Weekender

Al abrir la puerta de mi casa hace unos minutos se acabó el fin de semana y empezó a llover. No sin antes caerme encima el blues de domingo, aunque ya un poco despintado. Tal vez porque la pasé bien. Este fin sentí que viví mi pueblo como no lo había hecho en mucho tiempo. O más bien, como no había hecho antes. Viví mi casa y a la gente que se pasó por aquí con mucha confianza para recoger cosas, comer migajas de pastel y aprender a hacer cocteles. Viví la montaña -tan clásico de los avecindados a este pueblo el vivir en la montaña- y el fin de semana entero y a gusto con todas sus cosas. Hasta la sensación de que más que acabarse la semana se acaba el verano y empieza a acabarse el año.
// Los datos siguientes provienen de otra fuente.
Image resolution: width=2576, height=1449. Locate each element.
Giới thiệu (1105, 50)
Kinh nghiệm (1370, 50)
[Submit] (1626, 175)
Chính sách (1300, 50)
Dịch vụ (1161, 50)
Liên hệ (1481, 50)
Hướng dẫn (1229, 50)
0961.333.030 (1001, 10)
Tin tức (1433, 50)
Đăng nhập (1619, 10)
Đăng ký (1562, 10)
Si pudiera, tocaría en la armónica algo sobre los domingos y mi típico rush de tristeza. O sobre el fin del verano y las peras del huerto de Claudia. Pero ahora que lo pienso no sé ni dónde está la armónica, ni dónde está la emoción por aprender a tocarla, que no me duró nada. Apenas sirvió para hacer reír a un par de incautos en horas de oficina.
Ya tendrán, ambas cosas, que aparecer por ahí.